No Yahoo freebie for kids--unless Mom signs off

Fine print in ice cream giveaway highlights a little-known law aimed at protecting kids from unscrupulous Web marketers. Images: A decade of yodeling with Yahoo

Declan McCullagh Former Senior Writer
Declan McCullagh is the chief political correspondent for CNET. You can e-mail him or follow him on Twitter as declanm. Declan previously was a reporter for Time and the Washington bureau chief for Wired and wrote the Taking Liberties section and Other People's Money column for CBS News' Web site.
Declan McCullagh
2 min read
The fine print in Yahoo's 10th anniversary celebration highlights a little-known law aimed at protecting kids from unscrupulous Web marketers.

Images: A decade of
yodeling with Yahoo

In short, if you're younger than 13, you need parental consent in order to participate in the company's Baskin-Robbins ice cream giveaway taking place on Wednesday. (Yahoo complies with the rule by asking would-be participants what their age is.

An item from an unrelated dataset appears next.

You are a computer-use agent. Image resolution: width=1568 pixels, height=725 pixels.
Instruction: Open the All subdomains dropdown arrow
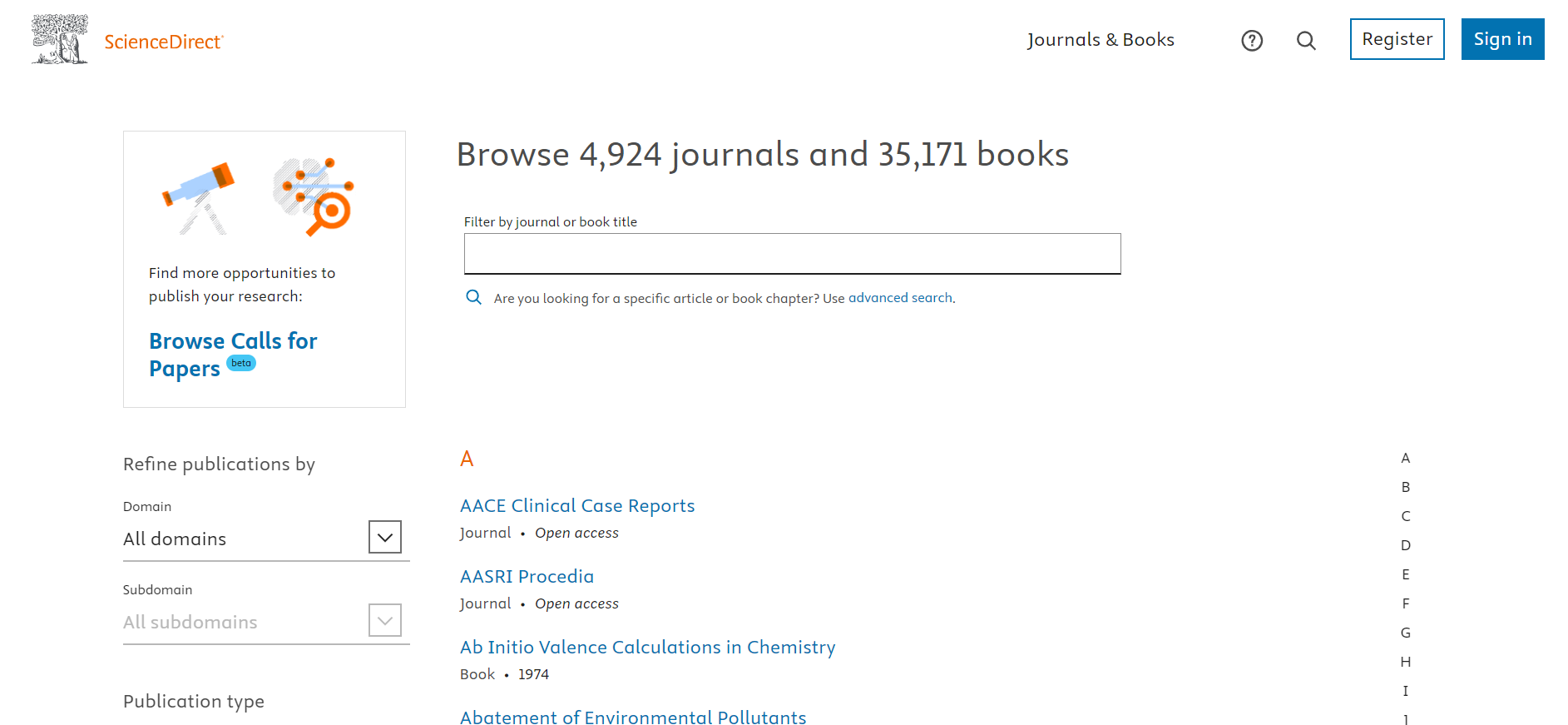384,621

Those who say they are 12 or younger are asked for a credit card number.)

It may seem like regulatory trivia, but the Children's Online Privacy Protection Act has slapped marketers with stiff penalties in the past. In 2001, for instance, the Federal Trade Commission fined three Internet companies a total of $100,000 for alleged COPPA violations.

More aggressive attempts in Congress to single out Web sites for more stringent data collection rules than those that apply to offline companies have failed. But COPPA, enacted in the early days of the commercial Internet--when worries about children ran high--stands as a regulatory outcropping that occasionally snags online marketers.

In 2003, for instance, a number of liberal groups teamed up to charge that Amazon.com's toy section violates the law by permitting children to post messages freely. Their complaint provided an example of a review, allegedly posted by an 11-year-old, that contained the child's full name and home city. That complaint was later dropped, after FTC staff recommended against it.

Even the White House and the Department of Justice have run afoul of COPPA: Both Web sites had children's areas that asked for information without securing parental consent first. And the children's TV show "Thomas & Friends" halted e-mail updates to children in 2000 because organizers felt that it would be too expensive to comply with the law.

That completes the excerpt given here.